● What to do
Transcribe the lines of the entries below word for word, leaving out the pictures.

[Entries on finding words and elements]

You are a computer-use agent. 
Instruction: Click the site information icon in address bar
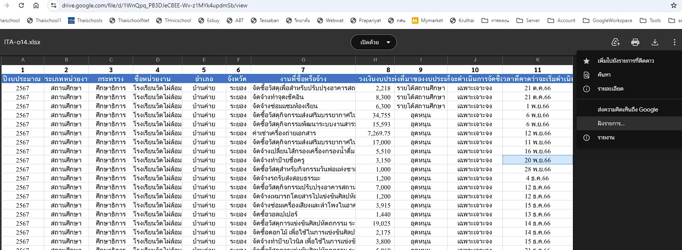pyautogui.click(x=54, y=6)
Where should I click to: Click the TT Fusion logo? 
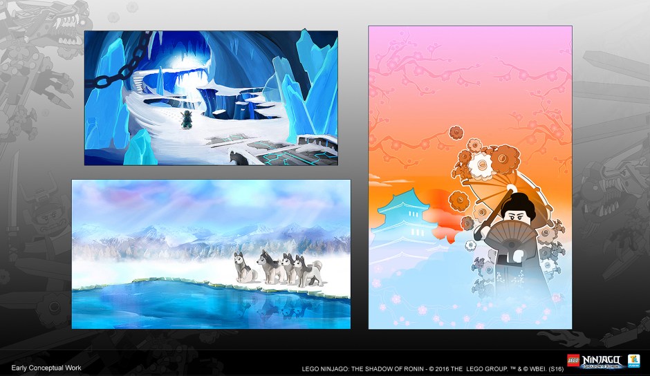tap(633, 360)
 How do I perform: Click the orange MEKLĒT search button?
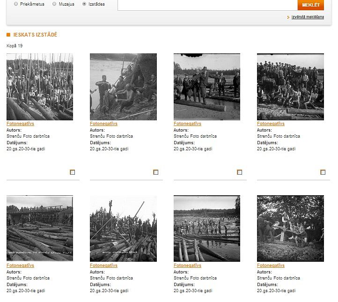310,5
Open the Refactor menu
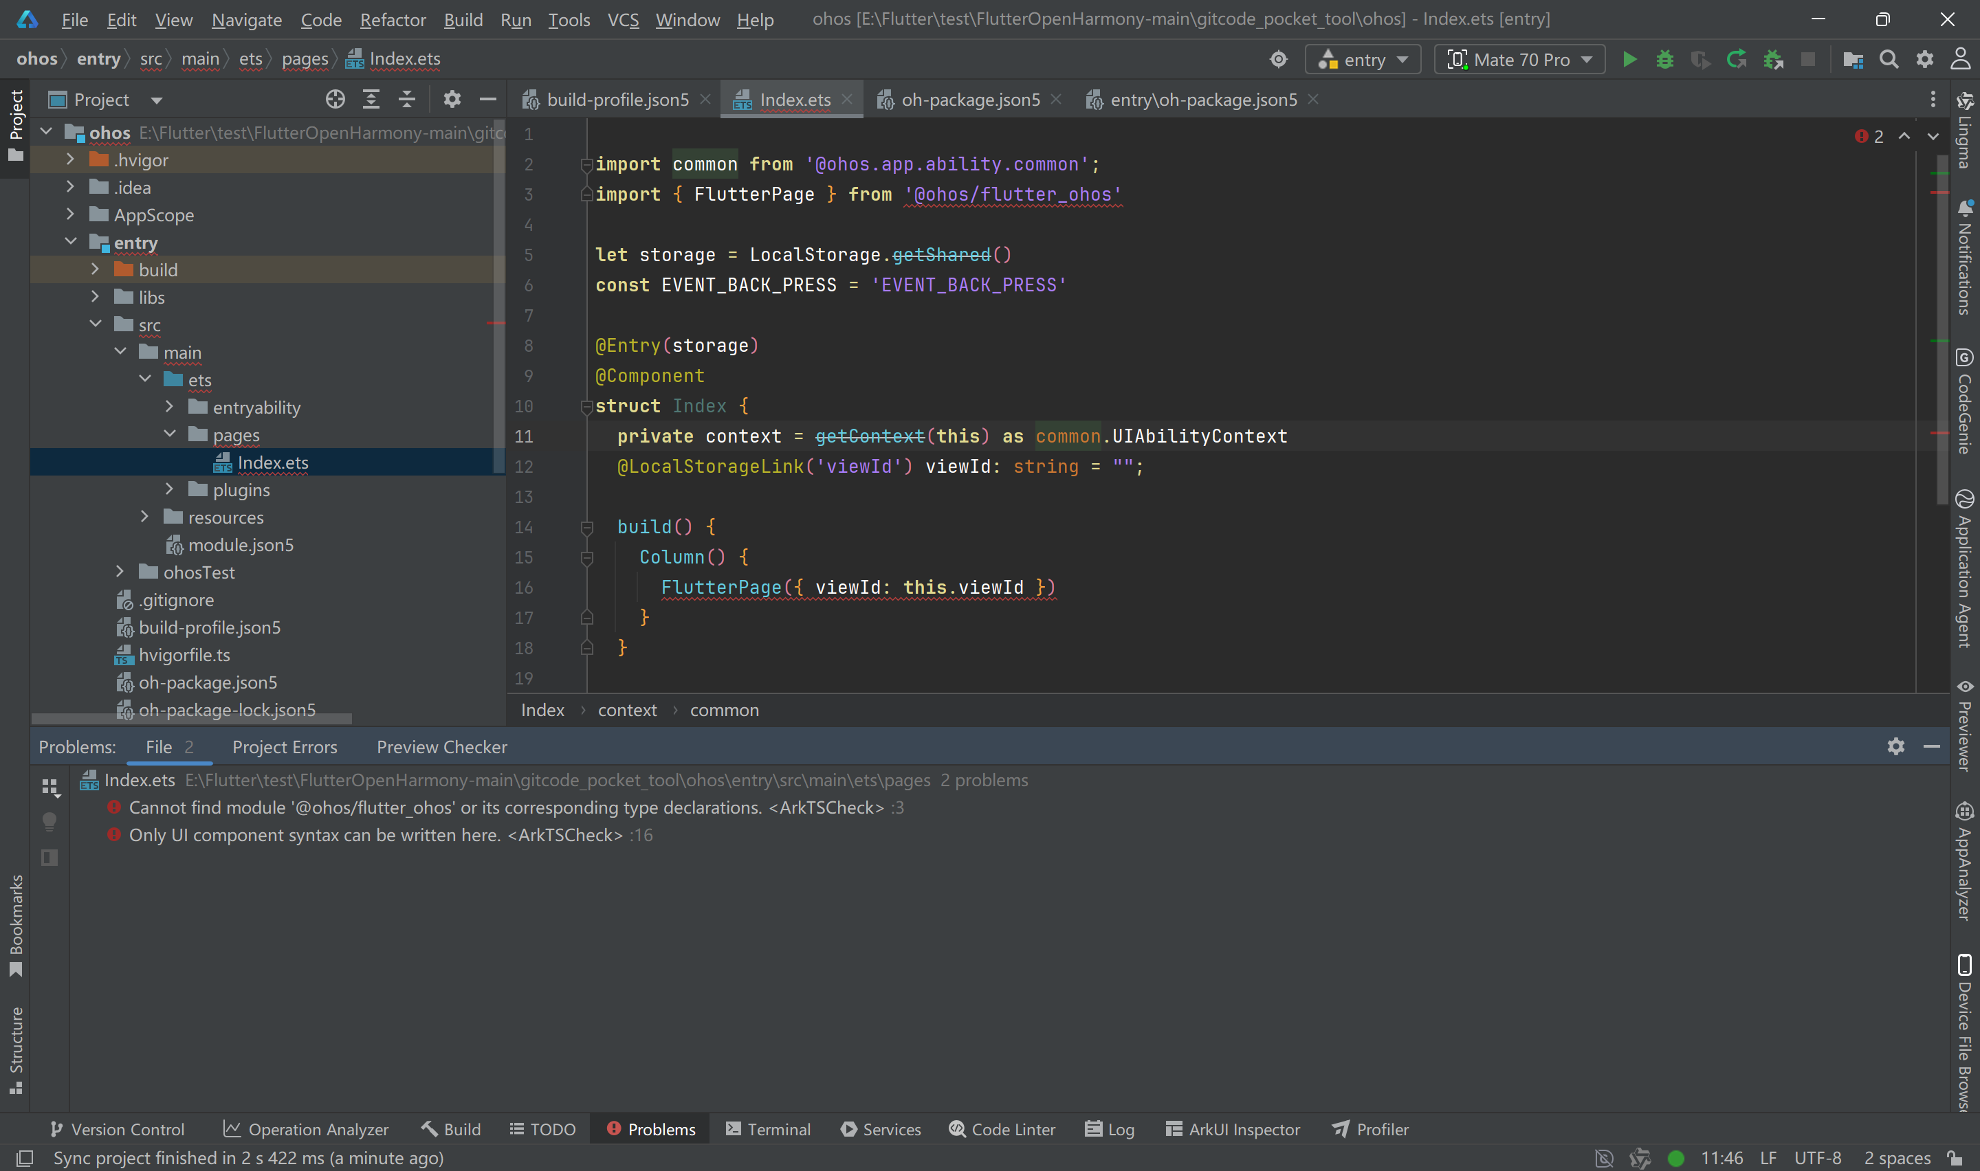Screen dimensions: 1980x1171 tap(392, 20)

● Completed task
You are a computer-use agent. 
Instruction: Click the site information icon in address bar
pyautogui.click(x=54, y=6)
Where should I click to: Click the TT Fusion logo? 
tap(633, 360)
 How do I perform: Click the orange MEKLĒT search button?
310,5
Open the Refactor menu
Screen dimensions: 1980x1171 tap(392, 20)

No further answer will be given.